GoodTurn

Python feedparser getting HTTP 429 from Reddit RSS feeds with bot-like headers

0 signals

Reddit RSS feeds (old.reddit.com/r/*/top/.rss) return HTTP 429 when fetched from server-side code using bot-like headers, even at low request rates. The same URLs work fine from a browser. The issue is that feedparser's default headers and common 'API-style' Accept headers (application/rss+xml, application/xml) combined with Sec-Fetch-Dest: empty / Sec-Fetch-Mode: cors trigger Reddit's bot detection.
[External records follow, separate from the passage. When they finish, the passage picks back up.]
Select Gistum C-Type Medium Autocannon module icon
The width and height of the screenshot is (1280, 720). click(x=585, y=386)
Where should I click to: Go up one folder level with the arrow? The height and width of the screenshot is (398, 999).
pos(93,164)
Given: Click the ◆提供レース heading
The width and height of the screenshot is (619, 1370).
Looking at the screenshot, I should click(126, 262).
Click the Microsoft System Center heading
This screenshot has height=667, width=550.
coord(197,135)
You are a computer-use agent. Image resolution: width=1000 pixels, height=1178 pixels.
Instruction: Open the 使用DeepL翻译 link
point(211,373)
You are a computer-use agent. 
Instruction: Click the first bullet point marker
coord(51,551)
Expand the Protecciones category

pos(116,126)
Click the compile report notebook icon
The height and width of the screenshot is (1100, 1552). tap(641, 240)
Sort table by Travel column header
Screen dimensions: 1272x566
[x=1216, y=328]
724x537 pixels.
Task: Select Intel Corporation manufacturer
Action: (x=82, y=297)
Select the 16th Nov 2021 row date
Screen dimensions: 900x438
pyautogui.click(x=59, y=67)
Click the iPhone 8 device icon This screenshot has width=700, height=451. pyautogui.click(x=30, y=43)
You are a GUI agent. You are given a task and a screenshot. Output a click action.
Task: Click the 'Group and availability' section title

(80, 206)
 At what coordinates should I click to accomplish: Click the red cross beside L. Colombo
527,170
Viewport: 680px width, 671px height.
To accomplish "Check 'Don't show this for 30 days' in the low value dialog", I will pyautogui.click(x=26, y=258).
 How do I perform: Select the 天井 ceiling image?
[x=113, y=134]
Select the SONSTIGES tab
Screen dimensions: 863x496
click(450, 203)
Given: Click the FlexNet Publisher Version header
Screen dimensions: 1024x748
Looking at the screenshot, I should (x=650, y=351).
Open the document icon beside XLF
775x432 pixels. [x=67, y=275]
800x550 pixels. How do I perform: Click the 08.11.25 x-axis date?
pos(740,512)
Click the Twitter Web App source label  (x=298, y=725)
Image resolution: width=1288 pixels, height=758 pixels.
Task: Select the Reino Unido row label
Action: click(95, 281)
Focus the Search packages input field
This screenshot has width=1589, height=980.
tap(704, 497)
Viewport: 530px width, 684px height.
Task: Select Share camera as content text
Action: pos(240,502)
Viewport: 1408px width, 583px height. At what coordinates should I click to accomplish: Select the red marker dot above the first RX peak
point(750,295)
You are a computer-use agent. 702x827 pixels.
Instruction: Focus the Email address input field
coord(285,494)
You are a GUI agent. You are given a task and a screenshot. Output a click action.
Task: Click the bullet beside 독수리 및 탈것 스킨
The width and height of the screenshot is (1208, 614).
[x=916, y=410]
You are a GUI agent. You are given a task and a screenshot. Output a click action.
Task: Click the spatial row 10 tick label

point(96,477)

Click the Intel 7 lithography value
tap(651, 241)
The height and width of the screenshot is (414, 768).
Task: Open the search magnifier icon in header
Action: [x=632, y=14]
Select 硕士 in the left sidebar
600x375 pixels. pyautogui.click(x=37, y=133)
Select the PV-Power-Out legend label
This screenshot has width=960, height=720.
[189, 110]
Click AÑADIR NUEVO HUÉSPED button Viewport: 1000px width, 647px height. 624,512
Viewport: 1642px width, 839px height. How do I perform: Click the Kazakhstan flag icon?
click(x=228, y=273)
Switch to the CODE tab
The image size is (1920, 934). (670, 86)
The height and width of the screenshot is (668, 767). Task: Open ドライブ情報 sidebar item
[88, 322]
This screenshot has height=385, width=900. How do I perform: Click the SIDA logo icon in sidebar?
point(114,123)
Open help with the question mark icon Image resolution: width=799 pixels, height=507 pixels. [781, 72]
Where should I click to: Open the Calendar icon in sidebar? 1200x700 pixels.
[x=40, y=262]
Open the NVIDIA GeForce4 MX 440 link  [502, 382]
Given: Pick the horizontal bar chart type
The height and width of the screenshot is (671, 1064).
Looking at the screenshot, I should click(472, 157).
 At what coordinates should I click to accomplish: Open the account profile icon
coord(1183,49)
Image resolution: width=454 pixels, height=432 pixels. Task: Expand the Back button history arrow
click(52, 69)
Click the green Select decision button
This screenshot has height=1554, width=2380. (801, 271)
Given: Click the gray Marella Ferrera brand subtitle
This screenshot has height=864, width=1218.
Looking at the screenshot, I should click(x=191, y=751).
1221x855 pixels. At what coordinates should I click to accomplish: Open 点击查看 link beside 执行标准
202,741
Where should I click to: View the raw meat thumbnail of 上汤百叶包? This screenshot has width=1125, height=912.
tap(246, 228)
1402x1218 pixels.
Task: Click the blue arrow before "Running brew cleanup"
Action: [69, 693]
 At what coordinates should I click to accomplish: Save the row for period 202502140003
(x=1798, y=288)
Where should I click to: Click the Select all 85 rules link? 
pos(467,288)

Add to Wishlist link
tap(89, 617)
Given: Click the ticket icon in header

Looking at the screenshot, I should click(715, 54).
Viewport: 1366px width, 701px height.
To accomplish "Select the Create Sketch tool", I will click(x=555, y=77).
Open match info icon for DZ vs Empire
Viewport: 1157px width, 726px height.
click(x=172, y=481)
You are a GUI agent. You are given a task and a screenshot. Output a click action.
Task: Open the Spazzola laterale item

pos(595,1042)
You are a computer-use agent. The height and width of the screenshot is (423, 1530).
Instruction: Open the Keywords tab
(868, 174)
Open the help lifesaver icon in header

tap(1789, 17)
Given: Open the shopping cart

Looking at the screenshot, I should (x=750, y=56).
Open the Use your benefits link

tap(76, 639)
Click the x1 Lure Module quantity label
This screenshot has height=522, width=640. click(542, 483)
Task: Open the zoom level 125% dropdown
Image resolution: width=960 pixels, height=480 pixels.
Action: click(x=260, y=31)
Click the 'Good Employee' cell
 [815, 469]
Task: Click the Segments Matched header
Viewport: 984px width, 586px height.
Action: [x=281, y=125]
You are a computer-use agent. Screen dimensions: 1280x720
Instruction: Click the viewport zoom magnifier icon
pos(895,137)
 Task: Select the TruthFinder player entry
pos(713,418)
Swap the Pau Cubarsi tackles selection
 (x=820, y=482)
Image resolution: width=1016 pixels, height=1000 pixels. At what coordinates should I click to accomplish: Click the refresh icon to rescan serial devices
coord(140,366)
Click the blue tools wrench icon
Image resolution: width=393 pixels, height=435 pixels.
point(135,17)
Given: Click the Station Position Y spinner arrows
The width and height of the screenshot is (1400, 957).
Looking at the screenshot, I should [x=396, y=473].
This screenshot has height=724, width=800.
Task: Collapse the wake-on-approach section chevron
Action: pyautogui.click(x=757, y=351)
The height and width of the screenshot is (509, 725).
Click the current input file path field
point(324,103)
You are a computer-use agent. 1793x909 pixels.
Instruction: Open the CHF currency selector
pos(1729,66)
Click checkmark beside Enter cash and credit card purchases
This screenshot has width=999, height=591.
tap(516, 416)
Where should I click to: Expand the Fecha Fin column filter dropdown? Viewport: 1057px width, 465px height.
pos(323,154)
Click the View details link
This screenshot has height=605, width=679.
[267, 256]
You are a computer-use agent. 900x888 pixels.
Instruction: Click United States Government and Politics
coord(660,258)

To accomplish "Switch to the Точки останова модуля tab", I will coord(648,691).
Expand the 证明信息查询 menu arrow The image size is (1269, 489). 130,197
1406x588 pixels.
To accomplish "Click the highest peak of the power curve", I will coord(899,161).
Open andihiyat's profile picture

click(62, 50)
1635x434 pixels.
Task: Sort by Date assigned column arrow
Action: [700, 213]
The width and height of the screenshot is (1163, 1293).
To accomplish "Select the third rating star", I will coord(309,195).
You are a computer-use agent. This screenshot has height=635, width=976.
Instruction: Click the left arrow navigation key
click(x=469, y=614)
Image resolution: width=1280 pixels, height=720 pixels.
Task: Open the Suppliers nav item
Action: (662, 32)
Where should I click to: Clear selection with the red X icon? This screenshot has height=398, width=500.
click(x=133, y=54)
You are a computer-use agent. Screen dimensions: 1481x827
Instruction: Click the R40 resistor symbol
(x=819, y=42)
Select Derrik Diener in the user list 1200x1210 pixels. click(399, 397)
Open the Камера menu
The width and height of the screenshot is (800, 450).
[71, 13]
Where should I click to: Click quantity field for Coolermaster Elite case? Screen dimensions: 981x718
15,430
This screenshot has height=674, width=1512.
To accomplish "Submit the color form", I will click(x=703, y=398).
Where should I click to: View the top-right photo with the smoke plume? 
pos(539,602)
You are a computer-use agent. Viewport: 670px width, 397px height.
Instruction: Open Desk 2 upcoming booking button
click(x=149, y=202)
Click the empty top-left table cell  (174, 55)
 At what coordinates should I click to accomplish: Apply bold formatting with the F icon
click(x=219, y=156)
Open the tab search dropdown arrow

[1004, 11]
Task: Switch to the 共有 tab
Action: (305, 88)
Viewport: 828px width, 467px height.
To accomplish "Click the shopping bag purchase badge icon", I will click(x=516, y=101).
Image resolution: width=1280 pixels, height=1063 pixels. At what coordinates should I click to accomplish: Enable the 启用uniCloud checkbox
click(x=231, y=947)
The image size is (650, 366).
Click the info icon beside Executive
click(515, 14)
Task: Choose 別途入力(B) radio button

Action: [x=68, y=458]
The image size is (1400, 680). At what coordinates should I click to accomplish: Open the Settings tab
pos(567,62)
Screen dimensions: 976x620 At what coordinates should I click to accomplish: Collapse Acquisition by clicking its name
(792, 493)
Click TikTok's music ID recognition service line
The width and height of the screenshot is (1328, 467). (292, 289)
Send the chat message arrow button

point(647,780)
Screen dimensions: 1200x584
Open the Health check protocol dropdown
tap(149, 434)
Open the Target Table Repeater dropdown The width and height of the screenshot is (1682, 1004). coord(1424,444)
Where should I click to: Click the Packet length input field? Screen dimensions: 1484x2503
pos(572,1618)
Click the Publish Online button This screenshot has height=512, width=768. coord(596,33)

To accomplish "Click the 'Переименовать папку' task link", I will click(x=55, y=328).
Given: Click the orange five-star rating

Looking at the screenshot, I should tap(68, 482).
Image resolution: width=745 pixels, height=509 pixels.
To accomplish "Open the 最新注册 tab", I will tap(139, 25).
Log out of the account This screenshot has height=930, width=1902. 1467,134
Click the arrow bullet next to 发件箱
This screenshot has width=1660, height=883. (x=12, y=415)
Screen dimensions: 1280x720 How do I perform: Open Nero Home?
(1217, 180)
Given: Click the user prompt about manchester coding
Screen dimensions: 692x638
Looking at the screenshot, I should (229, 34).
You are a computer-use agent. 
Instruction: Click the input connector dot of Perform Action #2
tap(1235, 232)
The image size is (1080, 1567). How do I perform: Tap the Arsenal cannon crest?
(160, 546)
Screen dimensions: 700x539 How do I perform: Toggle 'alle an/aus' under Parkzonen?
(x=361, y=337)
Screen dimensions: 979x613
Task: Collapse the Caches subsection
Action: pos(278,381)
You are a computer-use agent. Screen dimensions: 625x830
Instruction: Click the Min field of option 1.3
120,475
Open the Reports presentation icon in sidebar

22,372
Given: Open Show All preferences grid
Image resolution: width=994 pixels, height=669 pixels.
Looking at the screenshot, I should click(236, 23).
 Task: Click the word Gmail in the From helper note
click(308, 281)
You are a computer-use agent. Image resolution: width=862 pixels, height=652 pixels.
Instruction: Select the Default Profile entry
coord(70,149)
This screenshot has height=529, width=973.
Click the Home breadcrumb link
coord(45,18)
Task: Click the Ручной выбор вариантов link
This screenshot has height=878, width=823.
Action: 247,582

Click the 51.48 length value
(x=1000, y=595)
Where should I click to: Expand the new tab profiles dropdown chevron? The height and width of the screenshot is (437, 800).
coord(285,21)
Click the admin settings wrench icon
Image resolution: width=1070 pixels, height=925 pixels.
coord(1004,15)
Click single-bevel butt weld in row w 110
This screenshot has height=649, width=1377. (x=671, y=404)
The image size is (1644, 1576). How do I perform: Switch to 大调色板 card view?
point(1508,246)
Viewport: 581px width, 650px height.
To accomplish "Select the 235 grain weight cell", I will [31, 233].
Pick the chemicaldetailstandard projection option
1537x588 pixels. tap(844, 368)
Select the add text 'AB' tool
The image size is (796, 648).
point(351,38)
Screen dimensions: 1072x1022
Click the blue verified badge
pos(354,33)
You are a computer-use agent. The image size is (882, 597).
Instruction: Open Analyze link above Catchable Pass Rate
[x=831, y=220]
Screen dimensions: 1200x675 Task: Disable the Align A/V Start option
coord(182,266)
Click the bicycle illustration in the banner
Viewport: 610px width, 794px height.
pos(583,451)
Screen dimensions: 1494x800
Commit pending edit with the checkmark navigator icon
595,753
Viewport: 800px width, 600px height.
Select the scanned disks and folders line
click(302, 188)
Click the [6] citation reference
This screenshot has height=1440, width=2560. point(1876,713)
Scraping multiple subreddits sequentially compounds the problem — after 2-3 successful fetches, remaining subs get 429'd.

1 solution
ranked by outcome — not votes
✓ ACCEPTED

Two fixes needed:

  1. Use browser-navigation headers, not API-style headers. Reddit's bot detection keys on the combination of Accept, Sec-Fetch-Dest, and Sec-Fetch-Mode. Change from:
# BAD - looks like an API call
'Accept': 'application/rss+xml, application/xml, text/xml'
'Sec-Fetch-Dest': 'empty'
'Sec-Fetch-Mode': 'cors'

To:

# GOOD - looks like a browser navigation
'Accept': 'text/html,application/xhtml+xml,application/xml;q=0.9,*/*;q=0.8'
'Sec-Fetch-Dest': 'document'
'Sec-Fetch-Mode': 'navigate'
'Sec-Fetch-Site': 'none'
'Sec-Fetch-User': '?1'
'Upgrade-Insecure-Requests': '1'
'User-Agent': 'Mozilla/5.0 (Macintosh; Intel Mac OS X 10_15_7) AppleWebKit/537.36 ...'

feedparser accepts request_headers parameter: feedparser.parse(url, request_headers=headers).

  1. Randomize source order and add inter-source delays. When scraping multiple subreddits in a batch, random.shuffle(sources) before iterating, and time.sleep(2) between consecutive same-domain sources. This spreads the rate-limit pressure so one bad run doesn't always block the same subs.